A torcida dentro do Palácio do Planalto é para que, em vez de voltar a comprar dólares no mercado à vista a fim de reforçar as reservas internacionais do país, o BC, comandado por Ilan Goldfajn, antecipe o movimento de corte da taxa básica de juros (Selic), que está em 14,25%. Com a divisa dos Estados Unidos abaixo de R$ 3, as projeções de inflação tendem a ceder.
O raciocínio é simples, dizem auxiliares de Temer ao defenderem o dólar mais barato: comprar reservas dá prejuízos. Tanto que Ilan já sinalizou que, mais à frente, num clima de normalidade, o BC terá que discutir qual é o nível ideal do seguro que o país precisa manter para se proteger de eventuais crises. A instituição está sentada sobre quase US$ 380 bilhões.
Em compensação, completam os auxiliares do interino, a redução dos juros só tem vantagens. Além de aliviar o caixa do Tesouro Nacional, que pagará menos para se financiar no mercado, o corte na Selic estimula o mercado de crédito e incentiva as empresas, que hoje estão muito reticentes, a retirarem das gavetas projetos de investimentos, impulsionando a atividade, estimulando a criação de empregos e permitindo a melhora da renda.
Riscos fiscais
Apesar da torcida, ninguém no governo, mesmo os mais otimistas, acredita na queda dos juros na reunião deste mês do Comitê de Política Monetária (Copom).
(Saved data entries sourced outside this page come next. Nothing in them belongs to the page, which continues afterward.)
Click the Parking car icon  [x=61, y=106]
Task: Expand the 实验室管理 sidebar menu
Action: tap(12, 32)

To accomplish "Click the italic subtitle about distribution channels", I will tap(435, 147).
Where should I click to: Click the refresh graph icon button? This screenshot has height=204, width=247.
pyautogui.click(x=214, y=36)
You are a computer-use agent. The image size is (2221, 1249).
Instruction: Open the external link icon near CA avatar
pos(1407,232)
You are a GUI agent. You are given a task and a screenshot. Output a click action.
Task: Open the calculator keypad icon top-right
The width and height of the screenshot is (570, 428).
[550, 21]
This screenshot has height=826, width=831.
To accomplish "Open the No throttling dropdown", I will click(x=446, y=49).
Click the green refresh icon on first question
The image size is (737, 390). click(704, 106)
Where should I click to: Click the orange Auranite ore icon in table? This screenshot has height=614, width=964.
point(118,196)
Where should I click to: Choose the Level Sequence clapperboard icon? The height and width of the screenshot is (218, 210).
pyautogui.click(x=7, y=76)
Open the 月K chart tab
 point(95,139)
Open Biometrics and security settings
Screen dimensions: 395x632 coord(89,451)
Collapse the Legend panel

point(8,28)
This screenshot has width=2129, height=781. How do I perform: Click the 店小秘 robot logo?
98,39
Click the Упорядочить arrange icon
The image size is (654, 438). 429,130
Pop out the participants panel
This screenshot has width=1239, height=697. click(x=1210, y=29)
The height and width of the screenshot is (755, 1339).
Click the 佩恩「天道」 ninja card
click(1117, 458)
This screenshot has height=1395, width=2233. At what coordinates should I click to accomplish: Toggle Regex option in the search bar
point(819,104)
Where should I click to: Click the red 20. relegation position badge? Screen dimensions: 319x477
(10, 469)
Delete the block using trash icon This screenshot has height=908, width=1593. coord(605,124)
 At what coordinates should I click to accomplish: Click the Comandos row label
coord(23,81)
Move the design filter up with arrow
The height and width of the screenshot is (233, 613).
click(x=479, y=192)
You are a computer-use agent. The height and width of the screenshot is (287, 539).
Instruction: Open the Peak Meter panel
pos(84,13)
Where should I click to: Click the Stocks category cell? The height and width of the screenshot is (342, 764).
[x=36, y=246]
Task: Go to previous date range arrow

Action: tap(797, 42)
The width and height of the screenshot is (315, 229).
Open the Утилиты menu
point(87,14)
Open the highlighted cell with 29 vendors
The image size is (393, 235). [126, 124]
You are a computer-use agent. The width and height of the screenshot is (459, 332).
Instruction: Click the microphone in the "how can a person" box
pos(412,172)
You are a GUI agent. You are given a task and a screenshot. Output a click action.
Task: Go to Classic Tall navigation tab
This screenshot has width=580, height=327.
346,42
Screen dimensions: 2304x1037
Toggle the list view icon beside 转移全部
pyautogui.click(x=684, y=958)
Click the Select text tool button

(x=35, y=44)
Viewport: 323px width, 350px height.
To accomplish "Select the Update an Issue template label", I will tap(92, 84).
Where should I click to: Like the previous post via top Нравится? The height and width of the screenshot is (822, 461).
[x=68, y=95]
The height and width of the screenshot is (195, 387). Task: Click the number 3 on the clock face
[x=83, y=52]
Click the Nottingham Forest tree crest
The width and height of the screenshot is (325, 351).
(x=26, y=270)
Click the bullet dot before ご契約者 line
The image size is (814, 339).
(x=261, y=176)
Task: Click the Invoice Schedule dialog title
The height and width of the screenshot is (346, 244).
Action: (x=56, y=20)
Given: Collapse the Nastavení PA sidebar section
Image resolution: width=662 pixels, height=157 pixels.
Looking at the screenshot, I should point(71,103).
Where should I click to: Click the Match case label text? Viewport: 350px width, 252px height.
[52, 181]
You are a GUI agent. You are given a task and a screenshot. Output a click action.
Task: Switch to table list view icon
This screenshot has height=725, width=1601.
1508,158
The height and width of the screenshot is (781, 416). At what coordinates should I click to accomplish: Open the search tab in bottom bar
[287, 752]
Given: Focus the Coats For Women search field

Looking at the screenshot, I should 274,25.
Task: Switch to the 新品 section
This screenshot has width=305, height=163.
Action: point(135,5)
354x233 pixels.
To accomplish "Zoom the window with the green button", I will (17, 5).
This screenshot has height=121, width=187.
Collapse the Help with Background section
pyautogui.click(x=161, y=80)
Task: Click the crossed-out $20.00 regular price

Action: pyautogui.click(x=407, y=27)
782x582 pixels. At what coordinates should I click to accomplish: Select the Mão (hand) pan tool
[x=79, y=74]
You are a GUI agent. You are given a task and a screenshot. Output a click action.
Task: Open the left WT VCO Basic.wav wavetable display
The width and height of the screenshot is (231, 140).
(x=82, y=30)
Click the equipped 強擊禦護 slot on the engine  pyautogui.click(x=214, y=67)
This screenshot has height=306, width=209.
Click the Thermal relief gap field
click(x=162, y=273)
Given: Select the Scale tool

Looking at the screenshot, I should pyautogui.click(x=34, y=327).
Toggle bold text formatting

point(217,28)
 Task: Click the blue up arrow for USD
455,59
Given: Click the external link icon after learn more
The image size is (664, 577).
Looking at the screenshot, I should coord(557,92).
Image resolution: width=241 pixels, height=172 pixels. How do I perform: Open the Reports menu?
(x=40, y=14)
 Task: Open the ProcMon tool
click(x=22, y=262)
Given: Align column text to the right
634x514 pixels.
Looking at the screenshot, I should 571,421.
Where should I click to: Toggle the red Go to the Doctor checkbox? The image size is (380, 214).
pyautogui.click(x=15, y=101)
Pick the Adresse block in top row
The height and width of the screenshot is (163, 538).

Por uma razão simples: é questão de honra para o BC reforçar seu discurso de que, enquanto a inflação não convergir para o centro da meta, de 4,5%, a Selic fica onde está.
A partir de outubro, porém, todos acreditam que o BC de Ilan já estará com uma postura mais amena, principalmente porque, com o dólar mais baixo, rodando em torno de R$ 2,80, as estimativas de inflação para 2017 tendem a cair. A aposta é de que, às vésperas da decisão do Copom, as expectativas do mercado para o Índice de Preços ao Consumidor Amplo (IPCA) estejam entre 4,8% e 4,9%. Mas não é só.
O Planalto crê que a autoridade monetária terá, em outubro, segurança maior sobre a aprovação, pelo Congresso, da Proposta de Emenda à Constituição (PEC) que limita o aumento dos gastos públicas à inflação do ano anterior. Isso diminuiria os riscos fiscais que os analistas tanto frisaram nos últimos dias em encontros com dois diretores do BC, Carlos Viana (Política Econômica) e Tiago Berriel (Assuntos Internacionais).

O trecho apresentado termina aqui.